上機嫌で何が悪い!ブログ「君がいないと小説は書けない」白石一文著

随筆なのか小説なのか?自伝的小説と「帯」にあったけど、いやいや、少なくとも分量の半分は随筆です。

 人生の自分に降りかかってきた出来事を「たまたま(偶然)」起こったことであっても、それらを撚り合わせて因果関係を見出し、そして必然と見做す。それによって、人生に濃淡がでて、非常に魅力的にみえるようになるんだなぁ、という見本です。

 最愛の人ことりの不倫疑惑に苦しみながらも、自分の人生は「長くて退屈でひどく空しい夢」のようなものと認定しつつ、そのような人生を自ら選択している、ことを深く洞察している作者は、自己をよく観察しているんだなと、感じ入ります。

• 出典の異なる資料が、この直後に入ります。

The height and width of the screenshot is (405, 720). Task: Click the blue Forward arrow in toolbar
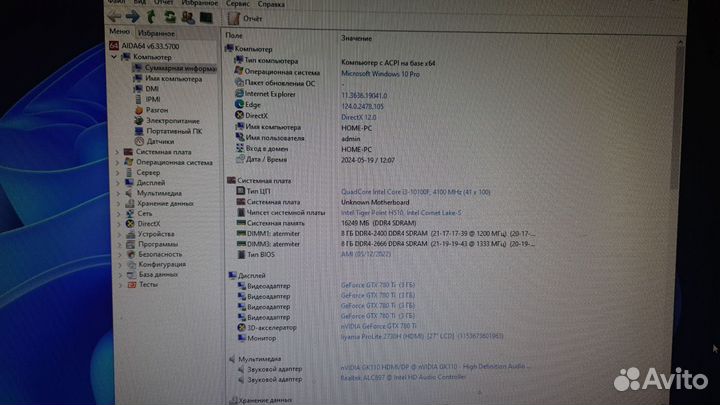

そ ういう人生観が伺えるのが、S氏のくだり。冒頭一文目『去年も知り合いが二人死んだ』から始まり、そして、『75年の人生の終わりに、結局は一介の死者となってしまった者が人生の成功者のはずもなく、まして幸運な人間だと言えるはずもない。』『幸福な人生などどこにもありはしない、というのは、やがて死すべき私たちにとって圧倒的な説得力を持つ考え方である。』

 そう喝破されて、残念に思う人もいるでしょうけど、僕にとっては、非常に勇気づけられた。「大丈夫、このまま生き続けてもいいんだ。」と思えました。